Inaugurata nel 1842, nel diciannovesimo secolo la Bayerischer Bahnhof di Lipsia era un importantissimo snodo ferroviario per chi era diretto a sud, verso la Baviera, l’Austria e l’Italia, perdendo importanza solamente nel 1912 quando venne costruita una più funzionale stazione in periferia.  Parzialmente distrutta dalle bombe delle seconda guerra mondiale, la stazione riprese a funzionare anche in assenza dei fondi necessari per completarne la doverosa ricostruzione: fu solamente dopo la riunificazione delle due Germanie che fu reperito il denaro necessario per un progetto di ricostruzione che fosse al tempo stesso conservativo e funzionale al ventunesimo secolo.  Andreas Schneider non si fece scappare l’occasione e riuscì ad inaugurare, il 19 Luglio del 2000, la nuova Gasthaus & Gosebrauerei Bayerischer Bahnhof; dal 2003, il mastro birraio è Matthias Richter.

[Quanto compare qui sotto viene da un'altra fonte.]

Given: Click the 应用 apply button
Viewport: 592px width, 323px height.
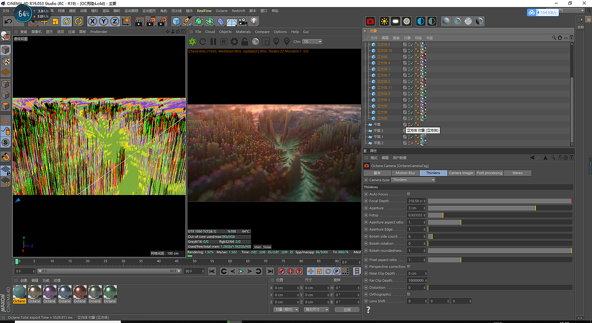Looking at the screenshot, I should click(346, 310).
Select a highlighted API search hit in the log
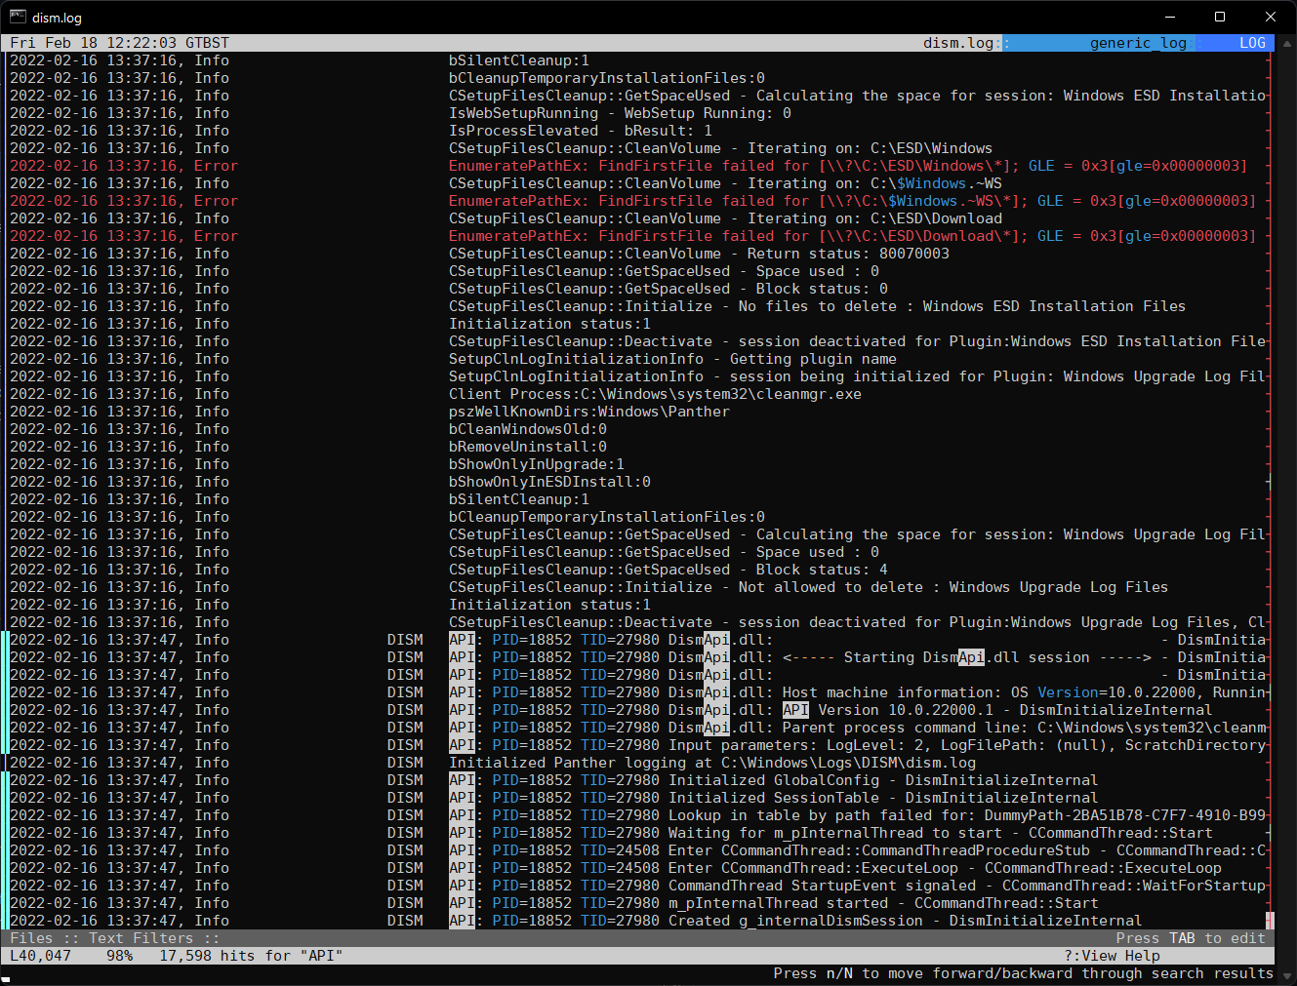The width and height of the screenshot is (1297, 986). [x=795, y=709]
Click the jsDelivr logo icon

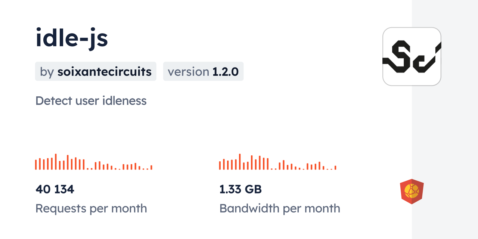pos(412,191)
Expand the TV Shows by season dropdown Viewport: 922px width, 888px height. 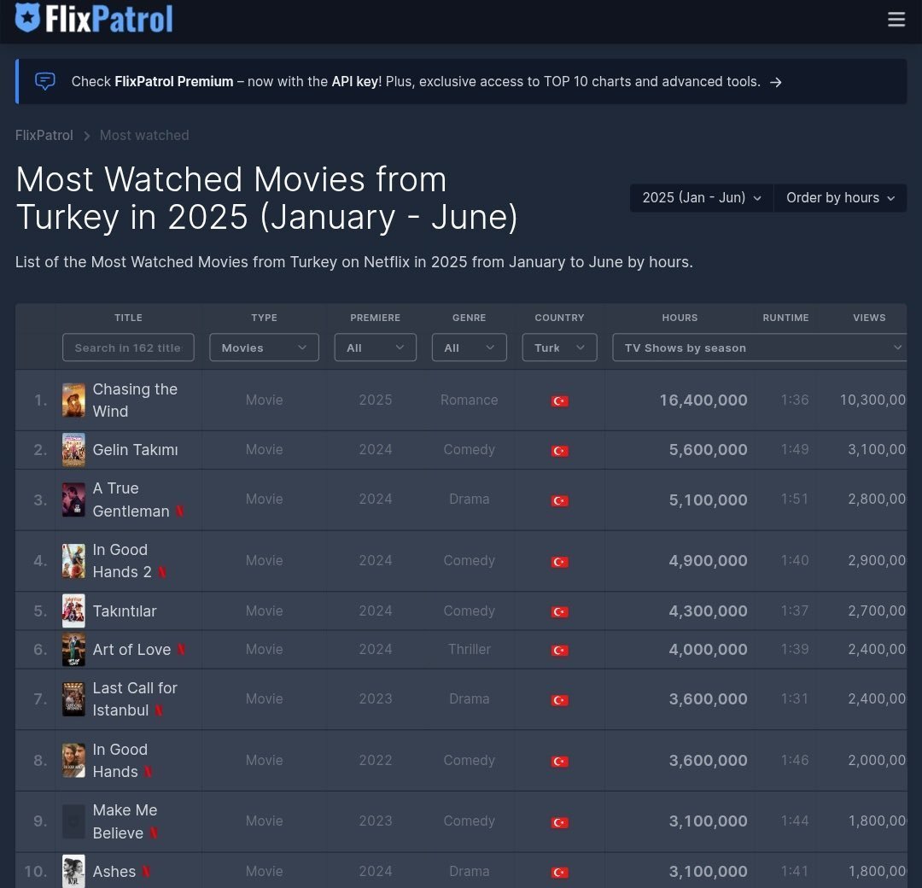pos(760,348)
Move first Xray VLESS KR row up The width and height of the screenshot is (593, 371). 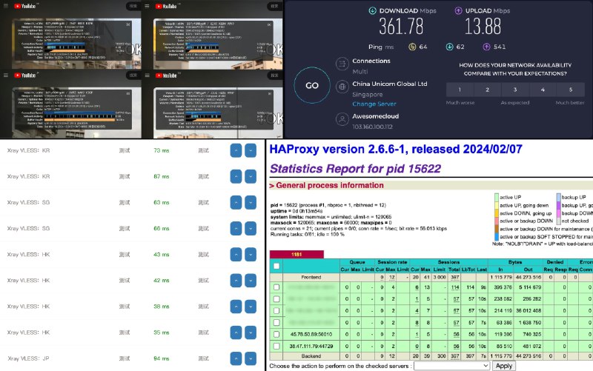(235, 150)
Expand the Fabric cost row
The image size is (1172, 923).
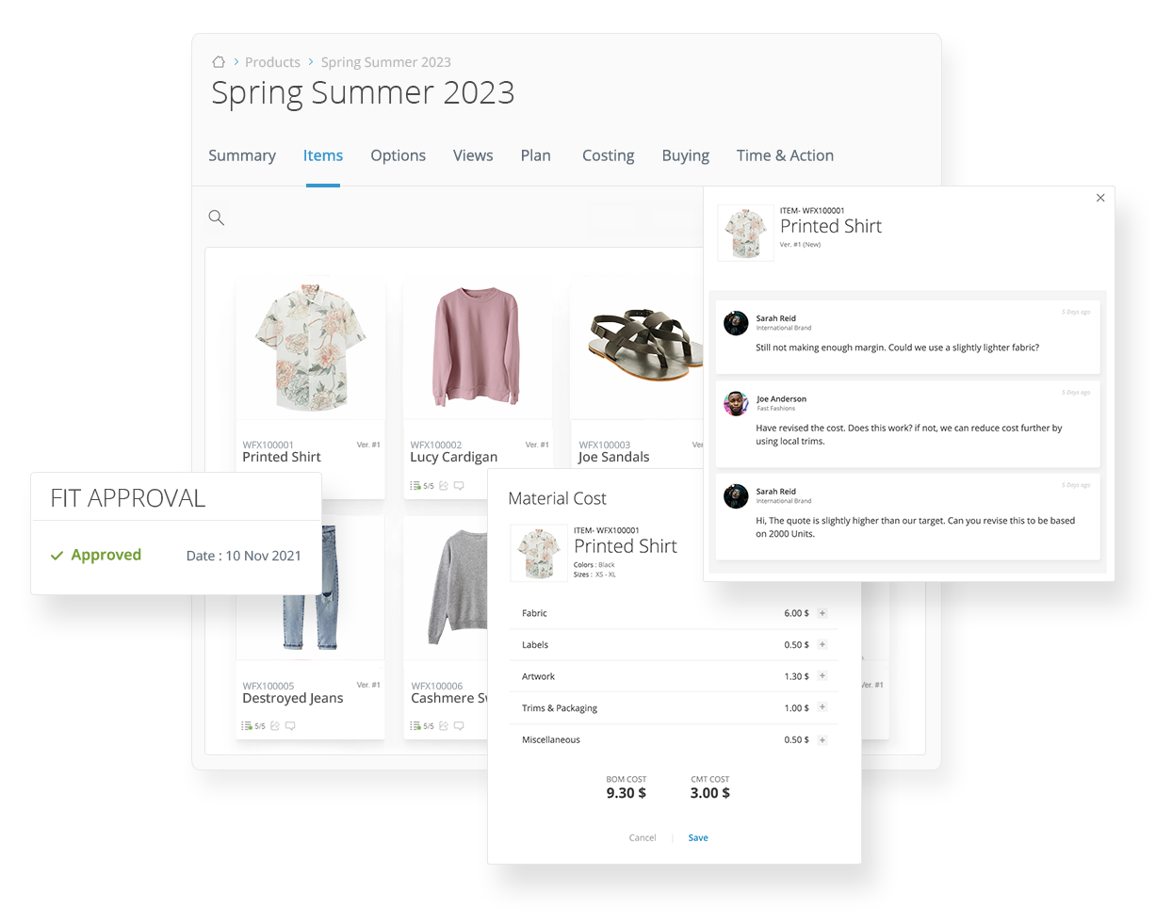click(x=822, y=613)
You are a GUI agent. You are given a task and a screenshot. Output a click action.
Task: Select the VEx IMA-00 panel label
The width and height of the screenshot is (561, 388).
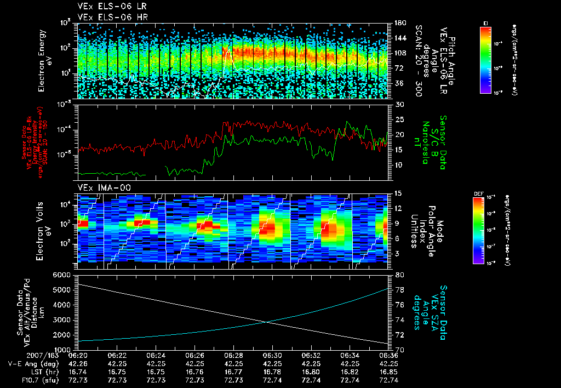click(x=104, y=187)
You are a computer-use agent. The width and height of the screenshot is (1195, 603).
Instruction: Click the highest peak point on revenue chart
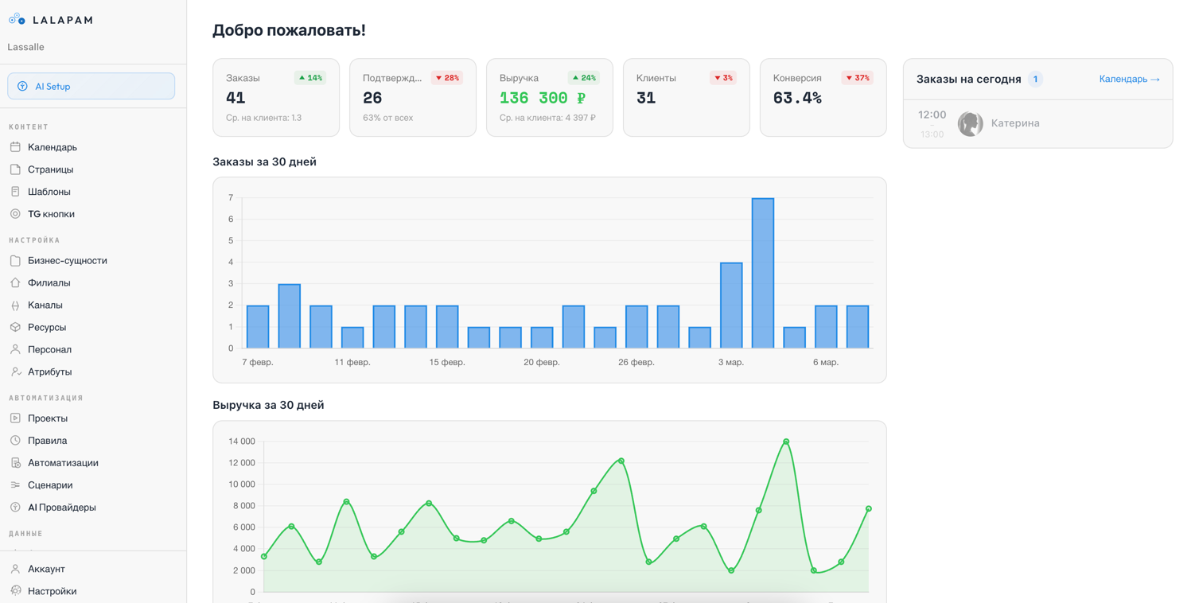click(x=786, y=442)
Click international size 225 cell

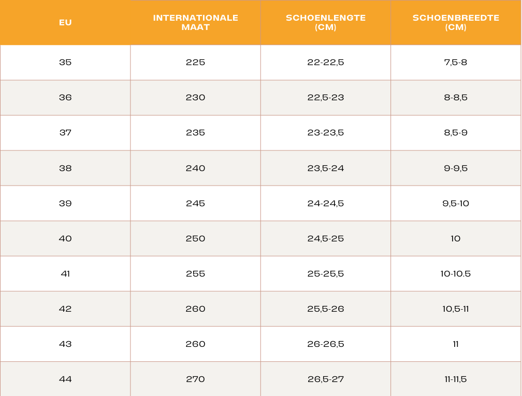click(195, 63)
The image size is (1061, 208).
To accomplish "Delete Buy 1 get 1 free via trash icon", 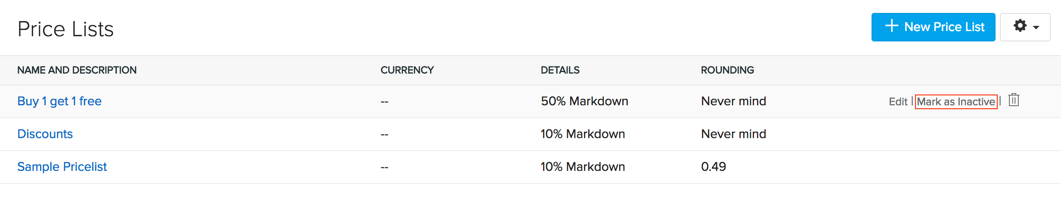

La maggior parte della produzione viene assorbita dal locale, ma sono comunque disponibili le classiche bottiglie dal lungo collo che, si dice, un tempo non venivano neppure chiuse poiché la schiuma prodotta dal lievito durante la fermentazione formava una specie di tappo "naturale".
Meno affascinante invece la bottiglia che mi è capitata tra le mani, una classica 33 centilitri. Nel bicchiere è dorata, con la velatura che è direttamente proporzionale alla quantità di birra che riuscite a far stare nel classico "cilindretto" nella quale viene servita; molto bello il cappello di schiuma, bianco, cremoso e compatto, dalla buona persistenza. L'aroma è sorprendentemente forte e pulito, con evidenti sentori floreali, di agrumi, di mela ed una discreta mineralità leggermente salina; appena percettibile la speziatura del coriandolo. In bocca regna un gran bell'equilibrio fatto di pane e di miele, agrumi, qualche nota di banana e coriandolo; il gusto è fresco e fragrante, la salinità e l'acidità sono piuttosto contenute e costituiscono solamente delle sfumature della birra, piuttosto che la sua caratteristica principale. Ne esce una birra leggera, semplice e facilissima da bere, molto scorrevole e discretamente carbonata; la leggera acidità la rende particolarmente dissetante, nel pieno rispetto dell''equilibrio e del rigore tipico della tradizione tedesca: dolce, acido e salato s'alternano senza nessun eccesso, dando forma ad una birra facilmente fruibile anche da chi si potrebbe spaventare nel leggere le parole "sale ed acido".
Formato: 33 cl., alc. 4.6%, lotto e scadenza non riportati, pagata 3.30 Euro (beershop, Italia).

Nota: la “recensione/descrizione” della birra bevuta è basata esclusivamente sull’assaggio di questa bottiglia, e potrebbe non rispecchiare la produzione abituale del birrificio.